Microsoft a intégré DeepSeek dans son service Azure AI Foundry, une plateforme qui consolide les services d’IA pour les entreprises. Lors de la conférence téléphonique sur les résultats du premier trimestre de Meta, le PDG Mark Zuckerberg a déclaré que les investissements dans l’infrastructure d’IA resteraient un « avantage stratégique » pour l’entreprise, interrogé sur l’impact potentiel de DeepSeek sur les dépenses d’IA de Meta. En mars, OpenAI a qualifié DeepSeek de « subventionné par l’État » et de « contrôlé par l’État », recommandant au gouvernement américain d’envisager d’interdire ses modèles.

Lors de la conférence téléphonique sur les résultats du quatrième trimestre de Nvidia, le PDG Jensen Huang a souligné l’« excellente innovation » de DeepSeek, notant que ses modèles de raisonnement nécessitent beaucoup plus de puissance de calcul, ce qui profite à Nvidia.
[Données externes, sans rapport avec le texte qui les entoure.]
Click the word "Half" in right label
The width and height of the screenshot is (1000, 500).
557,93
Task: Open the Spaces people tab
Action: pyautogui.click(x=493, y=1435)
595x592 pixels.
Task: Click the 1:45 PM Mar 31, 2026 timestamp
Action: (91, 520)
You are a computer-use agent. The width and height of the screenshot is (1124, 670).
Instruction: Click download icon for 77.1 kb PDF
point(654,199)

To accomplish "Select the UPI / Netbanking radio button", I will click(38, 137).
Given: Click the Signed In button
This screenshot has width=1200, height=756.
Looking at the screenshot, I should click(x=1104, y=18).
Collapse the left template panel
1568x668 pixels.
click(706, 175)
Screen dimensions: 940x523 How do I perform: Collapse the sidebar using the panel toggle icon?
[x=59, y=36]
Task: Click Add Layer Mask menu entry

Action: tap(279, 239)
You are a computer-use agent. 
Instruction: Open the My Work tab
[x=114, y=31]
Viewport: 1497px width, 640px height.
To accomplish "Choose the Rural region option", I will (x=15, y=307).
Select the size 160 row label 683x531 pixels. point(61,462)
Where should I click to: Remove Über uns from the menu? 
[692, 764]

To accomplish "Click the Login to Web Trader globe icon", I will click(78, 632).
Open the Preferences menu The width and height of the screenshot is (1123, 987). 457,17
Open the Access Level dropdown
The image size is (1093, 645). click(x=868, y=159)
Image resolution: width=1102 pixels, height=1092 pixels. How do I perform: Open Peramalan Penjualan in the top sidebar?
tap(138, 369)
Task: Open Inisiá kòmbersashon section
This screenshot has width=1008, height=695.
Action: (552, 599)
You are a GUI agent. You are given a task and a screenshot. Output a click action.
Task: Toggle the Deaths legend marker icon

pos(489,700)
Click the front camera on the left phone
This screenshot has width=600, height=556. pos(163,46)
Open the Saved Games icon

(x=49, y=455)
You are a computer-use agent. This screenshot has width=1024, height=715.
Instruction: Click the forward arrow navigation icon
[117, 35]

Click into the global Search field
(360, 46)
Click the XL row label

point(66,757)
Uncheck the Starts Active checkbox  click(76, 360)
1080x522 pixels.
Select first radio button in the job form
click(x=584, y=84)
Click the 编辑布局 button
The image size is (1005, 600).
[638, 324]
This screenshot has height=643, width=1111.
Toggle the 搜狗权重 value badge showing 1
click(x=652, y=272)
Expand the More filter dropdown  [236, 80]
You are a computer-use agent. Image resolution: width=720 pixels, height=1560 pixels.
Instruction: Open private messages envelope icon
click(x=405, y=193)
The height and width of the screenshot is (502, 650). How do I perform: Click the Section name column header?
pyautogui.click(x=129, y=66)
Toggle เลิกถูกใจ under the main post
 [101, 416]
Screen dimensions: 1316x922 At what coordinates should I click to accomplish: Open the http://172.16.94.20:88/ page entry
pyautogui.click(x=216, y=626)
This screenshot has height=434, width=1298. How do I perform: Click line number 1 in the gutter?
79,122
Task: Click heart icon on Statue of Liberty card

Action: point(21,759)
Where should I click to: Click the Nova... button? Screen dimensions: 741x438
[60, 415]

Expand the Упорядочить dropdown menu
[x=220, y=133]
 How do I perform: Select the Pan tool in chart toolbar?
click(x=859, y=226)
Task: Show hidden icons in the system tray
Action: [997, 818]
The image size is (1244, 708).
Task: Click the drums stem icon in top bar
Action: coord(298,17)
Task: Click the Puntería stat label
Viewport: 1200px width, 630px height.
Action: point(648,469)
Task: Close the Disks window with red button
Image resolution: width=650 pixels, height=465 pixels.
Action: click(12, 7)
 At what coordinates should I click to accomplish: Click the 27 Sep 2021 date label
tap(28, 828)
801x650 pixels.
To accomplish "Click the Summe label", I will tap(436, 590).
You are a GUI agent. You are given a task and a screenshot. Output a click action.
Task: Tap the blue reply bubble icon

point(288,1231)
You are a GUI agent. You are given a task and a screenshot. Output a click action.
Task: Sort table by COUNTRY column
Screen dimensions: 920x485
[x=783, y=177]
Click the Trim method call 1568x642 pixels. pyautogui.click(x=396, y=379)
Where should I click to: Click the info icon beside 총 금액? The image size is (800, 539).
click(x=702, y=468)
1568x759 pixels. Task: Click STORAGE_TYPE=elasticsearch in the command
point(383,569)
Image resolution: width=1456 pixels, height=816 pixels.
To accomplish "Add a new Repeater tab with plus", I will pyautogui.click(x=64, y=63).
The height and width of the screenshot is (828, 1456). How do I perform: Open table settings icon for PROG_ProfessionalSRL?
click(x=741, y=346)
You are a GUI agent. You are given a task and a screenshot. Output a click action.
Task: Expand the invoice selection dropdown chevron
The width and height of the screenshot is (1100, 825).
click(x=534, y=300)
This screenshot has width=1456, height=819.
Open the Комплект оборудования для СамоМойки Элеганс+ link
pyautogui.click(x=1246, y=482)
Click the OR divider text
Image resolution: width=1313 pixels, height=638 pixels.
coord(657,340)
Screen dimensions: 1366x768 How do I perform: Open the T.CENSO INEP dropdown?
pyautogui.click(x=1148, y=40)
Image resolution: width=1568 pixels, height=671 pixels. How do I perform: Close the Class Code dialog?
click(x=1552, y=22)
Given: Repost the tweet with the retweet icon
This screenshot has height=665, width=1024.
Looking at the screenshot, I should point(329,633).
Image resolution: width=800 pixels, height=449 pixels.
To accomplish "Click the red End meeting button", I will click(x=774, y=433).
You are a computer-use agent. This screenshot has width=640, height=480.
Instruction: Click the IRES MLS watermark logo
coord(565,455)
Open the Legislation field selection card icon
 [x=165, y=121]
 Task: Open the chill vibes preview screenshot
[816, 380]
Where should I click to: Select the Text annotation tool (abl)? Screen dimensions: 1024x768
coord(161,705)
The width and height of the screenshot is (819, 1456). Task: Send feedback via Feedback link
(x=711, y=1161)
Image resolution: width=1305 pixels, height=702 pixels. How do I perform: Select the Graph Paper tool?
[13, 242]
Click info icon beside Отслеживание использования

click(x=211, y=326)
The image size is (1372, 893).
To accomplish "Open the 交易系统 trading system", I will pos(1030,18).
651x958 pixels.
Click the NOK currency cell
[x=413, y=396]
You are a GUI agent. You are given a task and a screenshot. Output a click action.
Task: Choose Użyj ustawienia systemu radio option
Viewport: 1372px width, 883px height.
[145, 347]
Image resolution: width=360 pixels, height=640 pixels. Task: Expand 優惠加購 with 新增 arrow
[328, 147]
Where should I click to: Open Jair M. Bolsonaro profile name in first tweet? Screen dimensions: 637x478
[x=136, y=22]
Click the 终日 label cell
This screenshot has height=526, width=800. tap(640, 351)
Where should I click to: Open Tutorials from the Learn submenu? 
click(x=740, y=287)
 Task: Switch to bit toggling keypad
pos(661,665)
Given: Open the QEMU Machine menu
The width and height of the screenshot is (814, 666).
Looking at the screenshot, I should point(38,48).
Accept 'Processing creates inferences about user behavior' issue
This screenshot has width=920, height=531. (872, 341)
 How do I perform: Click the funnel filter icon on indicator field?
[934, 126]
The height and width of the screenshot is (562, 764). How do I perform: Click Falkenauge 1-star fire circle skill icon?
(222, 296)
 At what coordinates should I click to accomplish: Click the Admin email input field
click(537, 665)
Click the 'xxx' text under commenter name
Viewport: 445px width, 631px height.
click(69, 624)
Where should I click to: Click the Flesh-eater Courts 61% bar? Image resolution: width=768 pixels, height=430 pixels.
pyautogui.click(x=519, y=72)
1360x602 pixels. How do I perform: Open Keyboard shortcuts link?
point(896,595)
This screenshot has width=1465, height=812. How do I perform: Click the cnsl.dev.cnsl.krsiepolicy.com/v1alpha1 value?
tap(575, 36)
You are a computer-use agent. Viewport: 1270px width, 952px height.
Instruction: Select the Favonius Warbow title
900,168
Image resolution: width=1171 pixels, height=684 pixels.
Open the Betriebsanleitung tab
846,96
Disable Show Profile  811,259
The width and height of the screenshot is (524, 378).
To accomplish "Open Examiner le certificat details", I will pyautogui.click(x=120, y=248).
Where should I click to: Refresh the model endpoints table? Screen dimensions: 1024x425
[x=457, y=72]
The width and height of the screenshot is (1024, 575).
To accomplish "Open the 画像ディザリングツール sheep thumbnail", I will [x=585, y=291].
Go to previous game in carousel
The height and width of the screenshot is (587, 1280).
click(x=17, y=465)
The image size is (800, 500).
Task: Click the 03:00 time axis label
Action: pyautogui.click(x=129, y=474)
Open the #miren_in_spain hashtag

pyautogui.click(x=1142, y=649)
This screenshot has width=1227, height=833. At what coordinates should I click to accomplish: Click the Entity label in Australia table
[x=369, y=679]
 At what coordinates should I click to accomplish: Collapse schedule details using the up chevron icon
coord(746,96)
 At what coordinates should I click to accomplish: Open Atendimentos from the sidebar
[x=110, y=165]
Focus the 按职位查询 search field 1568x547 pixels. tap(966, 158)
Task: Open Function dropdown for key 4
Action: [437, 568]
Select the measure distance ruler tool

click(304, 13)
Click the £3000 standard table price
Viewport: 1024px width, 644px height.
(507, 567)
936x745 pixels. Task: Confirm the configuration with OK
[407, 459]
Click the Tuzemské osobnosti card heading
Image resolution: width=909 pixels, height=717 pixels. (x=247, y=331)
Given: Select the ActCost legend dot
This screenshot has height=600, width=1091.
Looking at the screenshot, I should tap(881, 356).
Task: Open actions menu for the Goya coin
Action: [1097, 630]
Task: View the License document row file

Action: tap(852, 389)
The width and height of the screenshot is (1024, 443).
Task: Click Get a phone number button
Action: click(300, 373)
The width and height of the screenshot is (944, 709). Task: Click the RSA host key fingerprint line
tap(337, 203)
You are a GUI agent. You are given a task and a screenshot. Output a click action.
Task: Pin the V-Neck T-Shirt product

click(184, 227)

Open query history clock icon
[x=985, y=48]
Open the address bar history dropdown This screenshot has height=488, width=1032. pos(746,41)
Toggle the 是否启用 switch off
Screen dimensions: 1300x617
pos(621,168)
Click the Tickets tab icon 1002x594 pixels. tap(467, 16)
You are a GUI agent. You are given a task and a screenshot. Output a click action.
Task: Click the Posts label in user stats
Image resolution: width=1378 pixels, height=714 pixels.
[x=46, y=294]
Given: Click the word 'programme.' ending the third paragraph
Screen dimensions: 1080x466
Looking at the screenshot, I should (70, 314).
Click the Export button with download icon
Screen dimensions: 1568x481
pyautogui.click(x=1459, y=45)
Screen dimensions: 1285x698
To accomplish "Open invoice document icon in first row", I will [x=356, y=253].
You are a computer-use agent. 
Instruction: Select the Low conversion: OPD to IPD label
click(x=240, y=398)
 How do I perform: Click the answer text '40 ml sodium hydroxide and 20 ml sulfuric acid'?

Inversement, certaines entreprises, certains pays et certains gouvernements, dont la Corée du Sud et l’État de New York, ont interdit l’utilisation de DeepSeek sur les appareils gouvernementaux.

En mai, le vice-président et président de Microsoft, Brad Smith, a témoigné devant le Sénat que les employés de Microsoft sont interdits d’utiliser DeepSeek en raison des préoccupations concernant la sécurité des données et la propagande potentielle.

L’avenir incertain de DeepSeek

La trajectoire future de DeepSeek reste incertaine. Bien que d’autres améliorations du modèle soient prévues, le gouvernement américain semble de plus en plus méfiant à l’égard de l’influence étrangère néfaste perçue. En mars, le The Wall Street Journal a rapporté que les États-Unis allaient probablement interdire DeepSeek sur les appareils gouvernementaux.

L’ascension rapide de DeepSeek a indéniablement ébranlé les fondements de l’industrie de l’IA, incitant à une réévaluation de la dynamique concurrentielle et du potentiel d’innovation disruptive. Il reste à voir s’il peut maintenir son élan actuel face à une surveillance accrue et à des défis réglementaires. Les années à venir seront cruciales pour déterminer l’impact à long terme de DeepSeek sur le paysage mondial de l’IA. Sa capacité à naviguer dans l’interaction complexe des progrès technologiques, des considérations géopolitiques et des préoccupations éthiques définira en fin de compte son héritage. Le monde de l’IA observera attentivement.

L’histoire de DeepSeek nous rappelle que, dans le monde en évolution rapide de l’intelligence artificielle, de nouveaux acteurs peuvent émerger rapidement et remettre en question l’ordre établi. Le succès de l’entreprise, stimulé par une technologie innovante et une volonté de perturber les modèles économiques traditionnels, a forcé l’industrie à prendre note. Alors que DeepSeek continue de se développer et d’étendre sa portée, il jouera sans aucun doute un rôle important dans la définition de l’avenir de l’IA.